It is more blessed to give than to receive – and easier. Or so argues Congressman Barney Frank in a recent thank-you note to contributors, and I agree. ‘It has always seemed to me,’ he writes, ‘that when you are giving someone something, nothing more eloquent than ‘here’ is required. But expressing appreciation as a recipient is a lot harder.’
May you have much to express appreciation for tomorrow, and all the year through.
I sure do.
I appreciate, for starters, that I live in a country willing to make spending cuts to keep my taxes low. (Rejoice! For every $1 million in dividend income, you’ll save $246,000 over what you paid in 2001.) In case you missed Wednesday’s New York Times:
U.S. Cutting Food Aid Aimed at Self-Sufficiency
By ELIZABETH BECKER
WASHINGTON, Dec. 21 – In one of the first signs of the effects of the ever tightening federal budget, in the past two months the Bush administration has reduced its contributions to global food aid programs aimed at helping millions of people climb out of poverty.
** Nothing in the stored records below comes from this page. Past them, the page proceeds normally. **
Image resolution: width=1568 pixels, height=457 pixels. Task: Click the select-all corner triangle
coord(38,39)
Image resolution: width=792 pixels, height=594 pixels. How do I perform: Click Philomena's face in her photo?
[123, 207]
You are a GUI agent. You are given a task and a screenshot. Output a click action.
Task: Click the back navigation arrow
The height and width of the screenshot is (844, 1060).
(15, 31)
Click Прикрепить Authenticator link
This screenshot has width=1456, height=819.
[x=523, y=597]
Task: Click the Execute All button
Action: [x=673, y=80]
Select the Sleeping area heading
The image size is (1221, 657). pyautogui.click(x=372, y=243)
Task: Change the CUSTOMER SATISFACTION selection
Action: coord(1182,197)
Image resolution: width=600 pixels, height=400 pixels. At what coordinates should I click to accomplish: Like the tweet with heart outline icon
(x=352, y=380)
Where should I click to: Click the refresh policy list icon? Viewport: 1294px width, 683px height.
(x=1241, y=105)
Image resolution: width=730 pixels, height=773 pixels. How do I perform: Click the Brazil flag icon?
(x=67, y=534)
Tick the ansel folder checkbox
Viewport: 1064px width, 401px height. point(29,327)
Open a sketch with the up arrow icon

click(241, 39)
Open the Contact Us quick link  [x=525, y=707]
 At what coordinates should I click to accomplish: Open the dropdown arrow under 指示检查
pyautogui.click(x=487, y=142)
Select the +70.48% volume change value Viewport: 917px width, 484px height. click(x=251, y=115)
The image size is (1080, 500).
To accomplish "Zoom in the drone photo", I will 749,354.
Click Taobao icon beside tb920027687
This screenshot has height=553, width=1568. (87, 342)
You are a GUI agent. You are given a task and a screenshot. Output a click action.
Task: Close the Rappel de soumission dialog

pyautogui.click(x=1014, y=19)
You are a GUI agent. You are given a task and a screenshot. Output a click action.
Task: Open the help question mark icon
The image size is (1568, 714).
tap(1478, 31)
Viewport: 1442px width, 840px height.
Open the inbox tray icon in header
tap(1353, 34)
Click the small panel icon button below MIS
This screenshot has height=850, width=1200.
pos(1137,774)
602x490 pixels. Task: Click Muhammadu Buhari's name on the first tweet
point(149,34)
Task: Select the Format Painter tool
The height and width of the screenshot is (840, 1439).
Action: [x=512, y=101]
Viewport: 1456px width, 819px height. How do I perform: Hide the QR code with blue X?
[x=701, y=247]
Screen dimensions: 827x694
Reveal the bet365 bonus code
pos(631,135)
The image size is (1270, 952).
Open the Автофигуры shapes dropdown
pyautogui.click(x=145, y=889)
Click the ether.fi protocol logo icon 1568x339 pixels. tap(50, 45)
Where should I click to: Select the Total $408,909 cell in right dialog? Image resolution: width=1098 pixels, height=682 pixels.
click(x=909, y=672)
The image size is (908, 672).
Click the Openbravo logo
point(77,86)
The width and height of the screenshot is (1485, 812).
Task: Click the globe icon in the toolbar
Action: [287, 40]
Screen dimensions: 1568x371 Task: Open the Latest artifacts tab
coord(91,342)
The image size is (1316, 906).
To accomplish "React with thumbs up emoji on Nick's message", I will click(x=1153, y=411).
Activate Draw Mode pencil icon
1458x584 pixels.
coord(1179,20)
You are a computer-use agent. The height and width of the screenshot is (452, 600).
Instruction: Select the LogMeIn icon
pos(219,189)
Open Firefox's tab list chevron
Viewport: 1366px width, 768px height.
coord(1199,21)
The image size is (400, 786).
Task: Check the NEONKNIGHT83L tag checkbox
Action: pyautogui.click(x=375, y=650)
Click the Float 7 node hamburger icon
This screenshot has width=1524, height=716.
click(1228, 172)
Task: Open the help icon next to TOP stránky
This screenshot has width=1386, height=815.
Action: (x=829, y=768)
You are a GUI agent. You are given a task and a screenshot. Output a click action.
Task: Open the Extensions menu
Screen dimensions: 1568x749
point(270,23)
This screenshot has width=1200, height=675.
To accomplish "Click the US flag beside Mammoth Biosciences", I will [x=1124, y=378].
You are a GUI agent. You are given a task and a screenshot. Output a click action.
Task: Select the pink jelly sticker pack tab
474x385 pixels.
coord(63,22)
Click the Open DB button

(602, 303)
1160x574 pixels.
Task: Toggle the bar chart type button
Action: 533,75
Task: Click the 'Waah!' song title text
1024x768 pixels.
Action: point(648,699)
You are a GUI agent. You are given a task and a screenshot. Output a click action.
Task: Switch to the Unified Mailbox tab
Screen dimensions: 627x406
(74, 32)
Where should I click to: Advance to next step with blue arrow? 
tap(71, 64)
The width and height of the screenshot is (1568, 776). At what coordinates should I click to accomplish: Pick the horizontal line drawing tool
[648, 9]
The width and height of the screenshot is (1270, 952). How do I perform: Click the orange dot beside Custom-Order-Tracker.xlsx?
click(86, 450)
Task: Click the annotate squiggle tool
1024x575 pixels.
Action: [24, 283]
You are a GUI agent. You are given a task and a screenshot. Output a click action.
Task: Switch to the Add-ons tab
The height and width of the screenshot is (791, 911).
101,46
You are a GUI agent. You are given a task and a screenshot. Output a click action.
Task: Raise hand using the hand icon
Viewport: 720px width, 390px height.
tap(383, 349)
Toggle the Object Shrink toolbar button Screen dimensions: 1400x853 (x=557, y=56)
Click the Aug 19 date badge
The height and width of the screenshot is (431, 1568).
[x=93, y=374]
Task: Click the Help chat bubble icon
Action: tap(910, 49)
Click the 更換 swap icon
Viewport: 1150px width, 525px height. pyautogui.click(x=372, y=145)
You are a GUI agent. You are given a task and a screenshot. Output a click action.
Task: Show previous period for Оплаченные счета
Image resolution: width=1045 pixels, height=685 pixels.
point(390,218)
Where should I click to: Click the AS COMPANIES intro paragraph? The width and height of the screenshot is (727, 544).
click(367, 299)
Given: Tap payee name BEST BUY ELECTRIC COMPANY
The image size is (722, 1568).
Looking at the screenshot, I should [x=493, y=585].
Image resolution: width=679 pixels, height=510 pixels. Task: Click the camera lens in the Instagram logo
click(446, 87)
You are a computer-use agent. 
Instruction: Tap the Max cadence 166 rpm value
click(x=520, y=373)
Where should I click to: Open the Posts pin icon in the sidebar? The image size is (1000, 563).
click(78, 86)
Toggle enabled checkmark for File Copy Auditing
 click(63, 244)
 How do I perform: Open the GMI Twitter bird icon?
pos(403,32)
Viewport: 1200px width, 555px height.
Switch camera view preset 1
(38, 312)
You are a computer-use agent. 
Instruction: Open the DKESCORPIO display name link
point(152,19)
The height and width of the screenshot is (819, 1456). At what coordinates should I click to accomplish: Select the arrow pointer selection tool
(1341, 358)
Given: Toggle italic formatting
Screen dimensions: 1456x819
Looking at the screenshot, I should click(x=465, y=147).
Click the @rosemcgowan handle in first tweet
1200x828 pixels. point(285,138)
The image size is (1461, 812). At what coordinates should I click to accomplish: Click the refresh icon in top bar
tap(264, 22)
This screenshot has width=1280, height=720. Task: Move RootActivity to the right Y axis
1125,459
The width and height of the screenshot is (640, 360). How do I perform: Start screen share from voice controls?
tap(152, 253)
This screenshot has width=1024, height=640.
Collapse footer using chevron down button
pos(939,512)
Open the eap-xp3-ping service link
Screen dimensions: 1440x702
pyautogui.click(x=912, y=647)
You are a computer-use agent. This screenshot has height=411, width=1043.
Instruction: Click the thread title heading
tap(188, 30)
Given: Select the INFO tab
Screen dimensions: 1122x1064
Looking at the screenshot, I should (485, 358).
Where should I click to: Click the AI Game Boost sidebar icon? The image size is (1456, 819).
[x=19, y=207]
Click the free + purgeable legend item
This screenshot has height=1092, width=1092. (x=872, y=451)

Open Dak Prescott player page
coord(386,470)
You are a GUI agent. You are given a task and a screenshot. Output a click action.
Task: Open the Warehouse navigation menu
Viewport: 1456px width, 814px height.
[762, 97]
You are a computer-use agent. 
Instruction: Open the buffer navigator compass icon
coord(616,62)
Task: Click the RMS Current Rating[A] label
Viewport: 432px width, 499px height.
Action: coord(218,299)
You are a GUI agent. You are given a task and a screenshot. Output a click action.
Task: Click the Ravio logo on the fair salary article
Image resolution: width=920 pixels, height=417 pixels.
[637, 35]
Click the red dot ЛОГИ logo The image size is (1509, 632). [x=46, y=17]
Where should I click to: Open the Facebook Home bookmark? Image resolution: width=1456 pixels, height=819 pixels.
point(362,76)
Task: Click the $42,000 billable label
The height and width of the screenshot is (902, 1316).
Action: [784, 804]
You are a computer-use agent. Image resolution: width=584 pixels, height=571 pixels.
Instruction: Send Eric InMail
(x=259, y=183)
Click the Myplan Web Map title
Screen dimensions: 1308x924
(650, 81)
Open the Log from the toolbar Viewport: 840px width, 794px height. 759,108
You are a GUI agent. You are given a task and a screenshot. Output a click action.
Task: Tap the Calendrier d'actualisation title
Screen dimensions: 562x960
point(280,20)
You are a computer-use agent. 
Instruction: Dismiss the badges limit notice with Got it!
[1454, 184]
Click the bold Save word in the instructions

With the budget deficit growing and President Bush promising to reduce spending, the administration has told representatives of several charities that it was unable to honor some earlier promises and would have money to pay for food only in emergency crises like that in Darfur, in western Sudan. The cutbacks, estimated by some charities at up to $100 million, come at a time when the number of hungry in the world is rising for the first time in years and all food programs are being stretched.
As a result, Save the Children, Catholic Relief Services and other charities have suspended or eliminated programs that were intended to help the poor feed themselves through improvements in farming, education and health. . . .
Listen, folks. If we don’t look out for America’s wealthy, who will? This is surely what Jesus would have done.
I am also glad we have an incoming Attorney General who in his last assignment rewrote the rules on torture.
But – abrupt shift in tone – for all the dismay that bubbles to the surface when I read the paper, and the sarcasm that inevitably rises with it, I am actually one of those ‘glass half-full’ guys – a trait never more to be indulged, I think, than on Christmas Eve.
So in that spirit . . .
1. While it’s easy to paint pretty dreadful scenarios for the next few years, financial and otherwise, I think there’s also a shot that, with Arafat gone, and people just so tired, a virtuous cycle may have begun . . . that the Palestinians and Israelis will begin one-upping each other not with acts of retaliation but of reconciliation. The implications for global security – and prosperity – would be huge.
2. While the Dow is no bargain here, given all we face and the astonishing rate at which we are going into debt to our friends overseas, that’s when you look at it in dollars. To a Canadian, the Dow is actually down from last year, and potentially more attractive – because the Canadian dollar buys about 25% more than it did in 2003. To a European, the Dow is lower still, as the dollar has fallen about 50% against the euro under this President’s stewardship. And – however much or little this may help to shore up U.S. stock prices over the next year or two – there is this: As our friends abroad become more prosperous and efficient, they will have the wealth, decades from now, to buy the shares of stock that we, by then in our seventies and eighties and nineties, will be selling to fund our retirements. If two and a quarter billion Chinese and Indians (among others) prosper, that is not only good for them – more than a third of mankind – it should be good for us, too.
3. Have you noticed? The days are getting longer!
# # #
Religion scares me, at least when people start thinking that their God is bigger than someone else’s. But you don’t have to believe Jesus was the son of God to embrace his teachings . . . nor believe reindeer can fly to love Christmas . . . nor believe in angels to believe It’s a Wonderful Life. The trick is finding ways to make it wonderful for as many people as possible, not just the privileged few.
Suggestions welcome year-round.
Quote of the Day
The Beardstown Ladies’ Common-Sense Investment Guide. A classic from the investment club that has outperformed Wall Street gurus three to one. ("It’s easy to get investment advice these days. But in this volatile market, it’s important to separate the faddish from the trustworthy.” The Beardstown Ladies, it turned out, had widely underperformed Wall Street.)~American Bookseller's December 1997 list of recommended investment books.